Note that it would always be "day" in such a cylindrical world unless measures are taken to simulate day and night, either through sun shades, mirrors, or some combination of the above. Another alternative is choosing an orbit where the ring periodically gets shadowed by something. Orbits that use the Earth for this would produce night about every 90 minutes (ISS altitude) or a few minutes every few months (a typical geostationary orbit, about the same frequency as a lunar eclipse).

These rings fall into two broad types. The smallest are toroidal space stations, consisting of a fully enclosed circle around a central spindle or hub area, with the habitable area within the volume of the outer ring-shaped tube. These are usually referred to as Stanford toruses after a study at Stanford University that popularized them in 1975, but the concept of rotating space habitats of this sort has been explored since at least 1903 — a less common name, the "von Braun wheel", refers to a proposal by the aerospace engineer Wernher von Braun in 1952. These are usually the size of regular space stations, just large enough to hold a city's worth of people at most, and orbit larger celestial bodies such as planets.

Bigger hoop-shaped worlds are depicted as ribbon-like affairs, and are usually "roofless" due to rotating fast enough that centrifugal force keeps their air in. This version was popularize by Larry Niven, who thought it up as a mid-point between a Dyson Sphere and a planet, in his 1970 novel Ringworld, which depicts a version as wide around as the orbit of the Earth and with an absolutely massive habitable area. Colossal rings of this sort, with a star in their center, are still referred to as "Niven rings". Since something this big turns out to be impossible in real life, harder science fiction leans towards using smaller hoops, still large enough to host more than a world's worth of land but which orbit stars like regular planets do. These are usually called "Banks orbitals" or "Bishop rings".

Compare Planet Spaceship, and the super-trope Centrifugal Gravity.


Examples

    open/close all folders 

    Anime and Manga 
  • Cowboy Bebop: Most space stations are ring-shaped.
  • Futaba-kun Change!: The ending reveals that the Shimerus are Human Aliens from a ringworld made out of nano-engineered giant ivy.
  • Gundam:
    • The franchise helped popularize the O'Neill Cylinder space colony (see below in "Literature"), as well as other designs.
    • Actual ring shaped colonies (known as the "Stanford Torus" or "Island 2" model) are only common in the Gundam Wing continuity, though one also shows up in Gundam Unicorn, which was apparently the first ever built in the UC-verse and promptly got blown up.
  • Voices of a Distant Star: The Lysithea briefly docks at a ring-shaped space station built around a moon, which Words of Love/Across the Stars states is Europa.

    Comic Books 
  • Supergirl: In the story arc Crucible, Supergirl is enrolled in Crucible Academy, a ring-shaped interplanetary school for superheroes.

    Fan Works 
  • Austraeoh: In Urohringr, part five of the series, it turns out that the world Equestria is in is one part of a great, shattered ringworld named Urohringr.
  • A Crown of Stars: Several artificial worlds of the Empire of Avalon are built like this.
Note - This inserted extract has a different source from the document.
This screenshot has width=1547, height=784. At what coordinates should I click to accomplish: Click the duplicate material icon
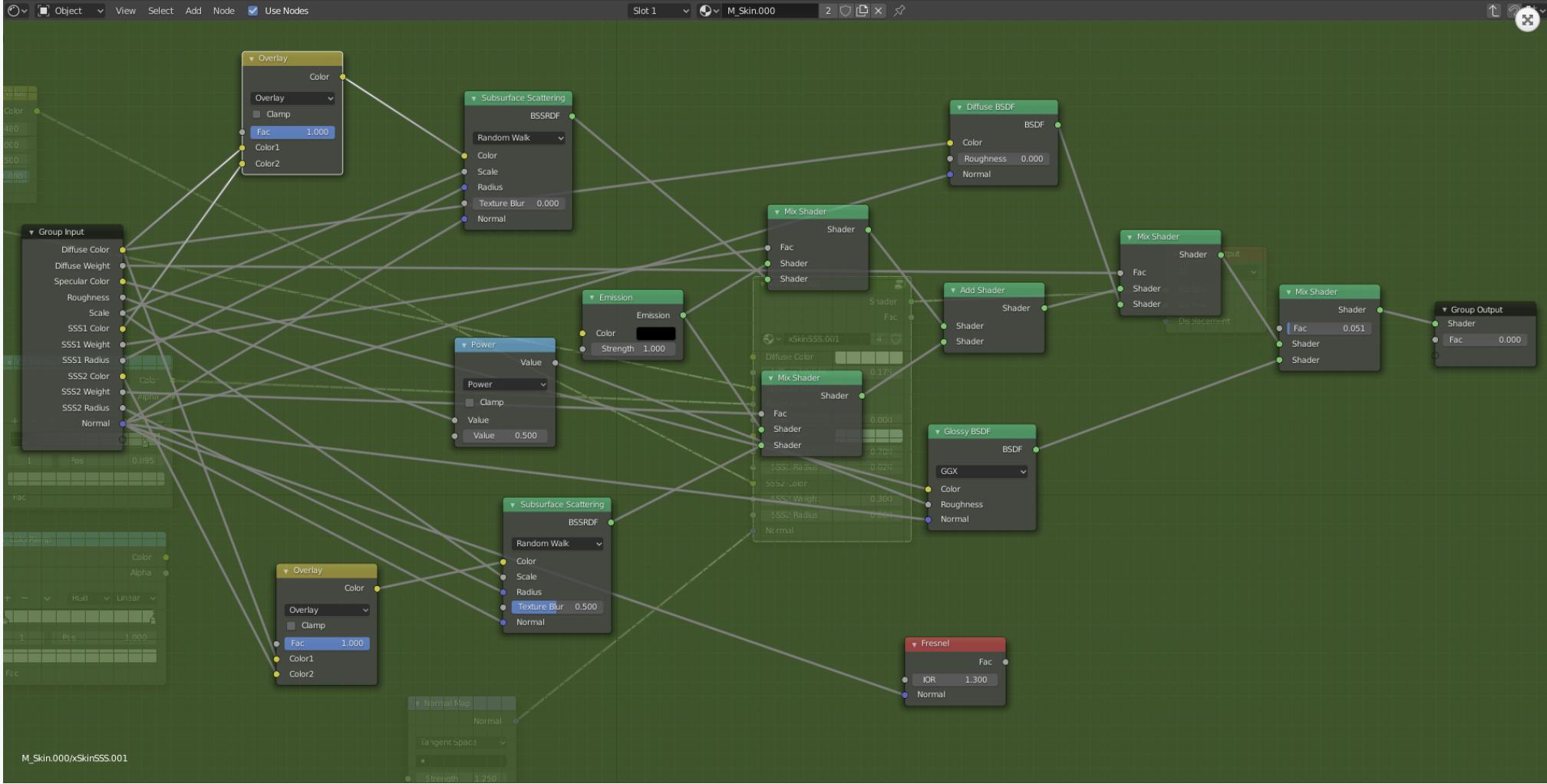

Shinji and Asuka see several of them as soon as they step through the dimensional portal.
  • Nobledark Imperium: In its heyday, Great and Bountiful Human Dominion created an immense ringworld, the Cthonian Ring, in the Regulus system. It's not entirely clear why they did it or why they picked that specific location, since Regulus is a four-star system and thus arguably one of the worst places to built a stellar megastructure in; some in-universe speculators figure that the Dominion, then at the height of its power, built just to prove to that they could. It was almost entirely destroyed during the Revolt of the Iron Men, when its star was induced to go nova and scoured its inner surface clean down to its neutronium foundations, and most of the construction on its outer side was destroyed by the rest of the weapons being thrown around. It has since remained a place of wonder for humanity; scavengers during the dark ages often braved journeys from nearby systems to pick through its ruins, and the modern Imperium has romanticized it as a symbol of what humanity once achieved and might achieve again; most Mechanicum facilities display sculptures of it on their premises, and art of the Emperor often depicts him with the Ring as a halo. There are plans to rebuild it someday, although the sheer scale of the project keeps them purely theoretical, and permanent population has established itself in the more intact portions to service the steady stream of scavengers, researchers, pilgrims, and just travelers and traders passing through.

    Film 
  • Interstellar: By the end of the movie, humanity manages to leave Earth and starts inhabiting giant space stations that resemble a Stanford torus.
  • Moonfall: In the projection shown to Brian, there's a ringworld habitat.
  • Starship Troopers: In a change from the novel, the film has a spaceship docking ring surrounding the entire Earth linked to the surface by space elevators.

    Literature 
  • Beyond Infinity: The protagonists spend a brief time trapped in a Tunnelworld after an encounter with some four-dimensional aliens. It's a closed loop, so traveling in any direction for a long enough time would return you to your point of origin.
  • The Culture: The Culture builds Ringworld-style Orbitals (but smaller) as housing for many of its citizens. They have a few full size, fits-round-a-star Ringworlds too but they're much rarer, since you can get more useable area by using the same mass to build orbitals so most of the Culture regards them as tacky.
  • For Your Safety: The Groupmind builds a Ring around Earth for the humans it had to overthrow in order to save, where they can live in peace under its watchful eye. Though construction time is estimated at 1500 years so the humans have to be put in stasis until then.
  • Gaea Trilogy: The Titans are living ringworlds.
  • Gerard O'Neill proposed a real world cylindrical space colony: Island Three. The page image is a representation of the "Stanford Torus", another design inspired by both O'Neill's work and the classic "wheel-and-hub" space stations.
  • Illium: Earth is surrounded by two huge ever-moving rings. They are not fun places.
  • Rendezvous with Rama: Rama is a massive cylindrical spacecraft.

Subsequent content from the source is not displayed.